Each individual <label> in the group above announces its own text ("Email", "Phone", "SMS") — but none of them say what question is being answered. When the group sits inside a <fieldset> with a <legend>, most screen readers announce the legend text together with each option, effectively reading "Preferred contact method, Email" for the first radio button. That context is easy to lose without it.

  • One <fieldset> per logical question or grouping — not one per field.

  • The <legend> text should describe the group as a whole, not repeat an individual option.

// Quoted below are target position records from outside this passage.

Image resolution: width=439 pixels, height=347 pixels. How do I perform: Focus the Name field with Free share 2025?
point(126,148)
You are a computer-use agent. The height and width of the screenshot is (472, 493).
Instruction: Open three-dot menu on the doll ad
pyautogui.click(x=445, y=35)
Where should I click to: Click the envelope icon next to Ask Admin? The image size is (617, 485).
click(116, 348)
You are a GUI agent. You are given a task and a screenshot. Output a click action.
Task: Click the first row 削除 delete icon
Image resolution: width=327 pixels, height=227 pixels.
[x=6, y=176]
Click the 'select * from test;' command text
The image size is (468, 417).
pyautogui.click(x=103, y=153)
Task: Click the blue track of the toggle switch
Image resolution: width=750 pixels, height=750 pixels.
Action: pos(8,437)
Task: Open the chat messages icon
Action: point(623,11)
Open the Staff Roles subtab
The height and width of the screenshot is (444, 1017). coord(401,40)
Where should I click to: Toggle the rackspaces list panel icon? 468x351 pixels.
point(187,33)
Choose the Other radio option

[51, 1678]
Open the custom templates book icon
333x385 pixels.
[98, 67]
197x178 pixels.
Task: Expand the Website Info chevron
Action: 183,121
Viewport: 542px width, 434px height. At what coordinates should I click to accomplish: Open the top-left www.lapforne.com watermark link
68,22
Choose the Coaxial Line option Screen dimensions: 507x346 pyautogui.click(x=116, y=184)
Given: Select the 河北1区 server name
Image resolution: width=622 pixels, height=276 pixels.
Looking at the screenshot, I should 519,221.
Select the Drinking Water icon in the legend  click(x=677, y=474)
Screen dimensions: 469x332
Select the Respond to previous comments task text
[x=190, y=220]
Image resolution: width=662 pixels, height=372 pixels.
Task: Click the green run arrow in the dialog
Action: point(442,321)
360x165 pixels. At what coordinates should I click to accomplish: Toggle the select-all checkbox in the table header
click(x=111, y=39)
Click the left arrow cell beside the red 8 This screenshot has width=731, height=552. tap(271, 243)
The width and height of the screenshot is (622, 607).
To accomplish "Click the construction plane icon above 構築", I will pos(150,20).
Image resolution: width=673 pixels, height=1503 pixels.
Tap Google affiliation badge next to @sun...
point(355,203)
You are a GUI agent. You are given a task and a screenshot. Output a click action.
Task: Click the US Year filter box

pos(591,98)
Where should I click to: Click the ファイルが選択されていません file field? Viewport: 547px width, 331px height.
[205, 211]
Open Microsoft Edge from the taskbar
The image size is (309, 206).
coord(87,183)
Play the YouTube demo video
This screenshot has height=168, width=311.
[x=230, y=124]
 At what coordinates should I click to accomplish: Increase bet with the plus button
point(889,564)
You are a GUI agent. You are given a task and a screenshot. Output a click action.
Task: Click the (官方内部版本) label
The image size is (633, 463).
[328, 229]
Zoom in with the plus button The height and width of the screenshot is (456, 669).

  • Nested <fieldset>s are allowed for sub-groups within a bigger group (e.g. billing address inside a payment fieldset).

Disabling an Entire Group

Setting disabled directly on a <fieldset> disables every form control nested inside it in one shot — a much simpler alternative to disabling each input individually with JavaScript.

fieldset-disabled.html

HTML
<form>
  <fieldset id="billing-fields" disabled>
    <legend>Billing Address</legend>
    <label for="same-as-shipping">
      <input type="checkbox" id="same-as-shipping" checked />
      Same as shipping address
    </label>

    <label for="bill-street">Street</label>
    <input type="text" id="bill-street" name="bill-street" />
  </fieldset>
</form>

<script>
  const checkbox = document.getElementById('same-as-shipping');
  const fieldset = document.getElementById('billing-fields');

  checkbox.addEventListener('change', () => {
    fieldset.disabled = checkbox.checked;
  });
</script>
Disabled fields are not submitted
Fields inside a disabled <fieldset> are excluded from form submission entirely — their values won't appear in the submitted data, even if the input itself has a value. Don't use this to "hide" data you still need sent to the server.
Styling <fieldset> and <legend>

By default, browsers render <fieldset> with a border and inner padding, and <legend> overlapping that border. Both are fully styleable with CSS — a very common pattern is removing the border entirely and using the fieldset purely for its semantic/accessibility value.

fieldset.css

CSS
fieldset {
  border: none;
  padding: 0;
  margin: 0 0 24px;
}

legend {
  font-weight: 600;
  margin-bottom: 8px;
  padding: 0;
}
Not just for forms with many sections
Even a short form benefits from a single fieldset wrapping a group of checkboxes ("Which newsletters do you want?") — anywhere you have more than one related control answering the same underlying question is a good candidate.
Rule of thumb
Ask: "if I read only the individual labels out loud, would the question still make sense?" If not, wrap the group in a <fieldset> with a <legend> describing the shared question.